[Your task]: Copy the records word for word, beginning at their first line and continuing through the line containing "Kontakti vairumtirdzniecībai (122, 501)", with both of those lines included.

[Raw records]:

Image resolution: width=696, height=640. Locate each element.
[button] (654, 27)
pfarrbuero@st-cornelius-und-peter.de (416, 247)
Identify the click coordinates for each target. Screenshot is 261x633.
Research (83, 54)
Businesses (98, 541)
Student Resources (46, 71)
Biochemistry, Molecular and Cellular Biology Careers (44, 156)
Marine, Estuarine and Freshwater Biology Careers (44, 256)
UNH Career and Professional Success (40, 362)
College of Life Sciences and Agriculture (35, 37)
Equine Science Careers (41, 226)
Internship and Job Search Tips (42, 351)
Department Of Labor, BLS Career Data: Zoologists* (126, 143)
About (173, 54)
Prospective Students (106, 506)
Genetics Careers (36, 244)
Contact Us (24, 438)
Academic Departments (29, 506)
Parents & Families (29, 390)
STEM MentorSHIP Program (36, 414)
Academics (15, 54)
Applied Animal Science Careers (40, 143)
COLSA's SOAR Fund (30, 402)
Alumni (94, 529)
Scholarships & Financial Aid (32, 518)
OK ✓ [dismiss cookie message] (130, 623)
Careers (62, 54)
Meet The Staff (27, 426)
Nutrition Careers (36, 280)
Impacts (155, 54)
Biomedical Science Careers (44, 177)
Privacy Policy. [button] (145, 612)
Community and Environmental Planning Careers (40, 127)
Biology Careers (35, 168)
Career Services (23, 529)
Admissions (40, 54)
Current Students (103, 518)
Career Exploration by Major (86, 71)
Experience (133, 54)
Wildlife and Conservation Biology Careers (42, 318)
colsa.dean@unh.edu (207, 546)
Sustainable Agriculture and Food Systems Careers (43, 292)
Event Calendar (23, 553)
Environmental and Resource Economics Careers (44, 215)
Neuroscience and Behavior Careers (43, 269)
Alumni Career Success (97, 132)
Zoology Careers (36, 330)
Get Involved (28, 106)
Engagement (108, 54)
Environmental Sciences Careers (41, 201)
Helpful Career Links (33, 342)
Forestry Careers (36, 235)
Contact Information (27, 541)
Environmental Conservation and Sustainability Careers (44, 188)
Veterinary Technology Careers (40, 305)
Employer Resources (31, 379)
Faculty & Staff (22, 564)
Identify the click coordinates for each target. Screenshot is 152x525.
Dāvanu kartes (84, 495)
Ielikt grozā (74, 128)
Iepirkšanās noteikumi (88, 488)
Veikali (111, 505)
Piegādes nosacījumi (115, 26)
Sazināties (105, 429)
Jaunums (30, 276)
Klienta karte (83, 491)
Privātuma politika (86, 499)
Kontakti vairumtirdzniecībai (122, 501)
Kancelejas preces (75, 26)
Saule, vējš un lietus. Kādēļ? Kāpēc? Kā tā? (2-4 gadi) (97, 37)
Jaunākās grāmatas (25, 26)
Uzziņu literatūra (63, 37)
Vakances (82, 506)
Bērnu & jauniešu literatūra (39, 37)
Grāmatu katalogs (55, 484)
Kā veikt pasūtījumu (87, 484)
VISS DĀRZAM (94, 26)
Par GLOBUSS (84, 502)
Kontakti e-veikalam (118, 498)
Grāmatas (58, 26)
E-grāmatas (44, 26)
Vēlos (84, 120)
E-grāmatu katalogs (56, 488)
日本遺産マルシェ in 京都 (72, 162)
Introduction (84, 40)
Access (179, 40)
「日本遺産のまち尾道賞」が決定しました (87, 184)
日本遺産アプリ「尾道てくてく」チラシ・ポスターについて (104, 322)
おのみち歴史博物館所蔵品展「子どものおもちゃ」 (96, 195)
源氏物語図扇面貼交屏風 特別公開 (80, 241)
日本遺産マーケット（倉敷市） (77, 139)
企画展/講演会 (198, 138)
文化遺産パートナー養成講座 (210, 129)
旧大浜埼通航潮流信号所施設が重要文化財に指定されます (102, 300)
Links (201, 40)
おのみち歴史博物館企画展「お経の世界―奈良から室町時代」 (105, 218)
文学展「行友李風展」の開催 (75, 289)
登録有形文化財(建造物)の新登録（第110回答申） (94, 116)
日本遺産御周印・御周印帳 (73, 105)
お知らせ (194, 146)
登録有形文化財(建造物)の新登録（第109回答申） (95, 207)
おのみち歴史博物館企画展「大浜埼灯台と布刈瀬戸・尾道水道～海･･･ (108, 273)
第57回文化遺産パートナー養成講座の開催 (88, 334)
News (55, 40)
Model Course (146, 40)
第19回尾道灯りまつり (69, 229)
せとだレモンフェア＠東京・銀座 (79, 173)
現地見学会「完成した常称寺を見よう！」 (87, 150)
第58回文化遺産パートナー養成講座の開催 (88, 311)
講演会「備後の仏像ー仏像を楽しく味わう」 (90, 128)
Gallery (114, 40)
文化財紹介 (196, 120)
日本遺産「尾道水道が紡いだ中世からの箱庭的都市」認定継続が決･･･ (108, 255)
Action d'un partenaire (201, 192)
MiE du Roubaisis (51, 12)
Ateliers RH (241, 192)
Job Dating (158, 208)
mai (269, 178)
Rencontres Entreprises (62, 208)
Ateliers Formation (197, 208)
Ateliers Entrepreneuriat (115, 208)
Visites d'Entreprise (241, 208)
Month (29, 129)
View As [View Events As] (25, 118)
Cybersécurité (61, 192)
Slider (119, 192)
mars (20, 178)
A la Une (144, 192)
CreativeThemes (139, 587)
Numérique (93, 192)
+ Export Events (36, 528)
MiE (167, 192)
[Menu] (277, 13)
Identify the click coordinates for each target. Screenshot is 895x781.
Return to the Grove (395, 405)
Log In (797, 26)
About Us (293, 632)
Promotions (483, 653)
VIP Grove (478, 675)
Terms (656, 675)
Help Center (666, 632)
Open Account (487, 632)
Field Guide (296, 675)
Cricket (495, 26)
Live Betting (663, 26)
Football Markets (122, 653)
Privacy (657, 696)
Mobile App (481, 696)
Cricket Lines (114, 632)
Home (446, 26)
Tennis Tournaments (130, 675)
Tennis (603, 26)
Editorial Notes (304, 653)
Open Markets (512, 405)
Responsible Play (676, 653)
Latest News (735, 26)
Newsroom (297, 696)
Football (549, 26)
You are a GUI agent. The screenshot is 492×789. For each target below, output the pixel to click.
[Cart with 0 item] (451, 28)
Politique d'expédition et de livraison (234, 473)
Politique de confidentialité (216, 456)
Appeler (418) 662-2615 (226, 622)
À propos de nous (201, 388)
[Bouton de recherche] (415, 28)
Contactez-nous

[Result for this exercise]:
Image resolution: width=696, height=640. Locate each element.
[button] (654, 27)
pfarrbuero@st-cornelius-und-peter.de (416, 247)
Identify the click coordinates for each target. Screenshot is 261x633.
Research (83, 54)
Businesses (98, 541)
Student Resources (46, 71)
Biochemistry, Molecular and Cellular Biology Careers (44, 156)
Marine, Estuarine and Freshwater Biology Careers (44, 256)
UNH Career and Professional Success (40, 362)
College of Life Sciences and Agriculture (35, 37)
Equine Science Careers (41, 226)
Internship and Job Search Tips (42, 351)
Department Of Labor, BLS Career Data: Zoologists* (126, 143)
About (173, 54)
Prospective Students (106, 506)
Genetics Careers (36, 244)
Contact Us (24, 438)
Academic Departments (29, 506)
Parents & Families (29, 390)
STEM MentorSHIP Program (36, 414)
Academics (15, 54)
Applied Animal Science Careers (40, 143)
COLSA's SOAR Fund (30, 402)
Alumni (94, 529)
Scholarships & Financial Aid (32, 518)
OK ✓ [dismiss cookie message] (130, 623)
Careers (62, 54)
Meet The Staff (27, 426)
Nutrition Careers (36, 280)
Impacts (155, 54)
Biomedical Science Careers (44, 177)
Privacy Policy. [button] (145, 612)
Community and Environmental Planning Careers (40, 127)
Biology Careers (35, 168)
Career Services (23, 529)
Admissions (40, 54)
Current Students (103, 518)
Career Exploration by Major (86, 71)
Experience (133, 54)
Wildlife and Conservation Biology Careers (42, 318)
colsa.dean@unh.edu (207, 546)
Sustainable Agriculture and Food Systems Careers (43, 292)
Event Calendar (23, 553)
Environmental and Resource Economics Careers (44, 215)
Neuroscience and Behavior Careers (43, 269)
Alumni Career Success (97, 132)
Zoology Careers (36, 330)
Get Involved (28, 106)
Engagement (108, 54)
Environmental Sciences Careers (41, 201)
Helpful Career Links (33, 342)
Forestry Careers (36, 235)
Contact Information (27, 541)
Environmental Conservation and Sustainability Careers (44, 188)
Veterinary Technology Careers (40, 305)
Employer Resources (31, 379)
Faculty & Staff (22, 564)
Identify the click coordinates for each target. Screenshot is 152x525.
Dāvanu kartes (84, 495)
Ielikt grozā (74, 128)
Iepirkšanās noteikumi (88, 488)
Veikali (111, 505)
Piegādes nosacījumi (115, 26)
Sazināties (105, 429)
Jaunums (30, 276)
Klienta karte (83, 491)
Privātuma politika (86, 499)
Kontakti vairumtirdzniecībai (122, 501)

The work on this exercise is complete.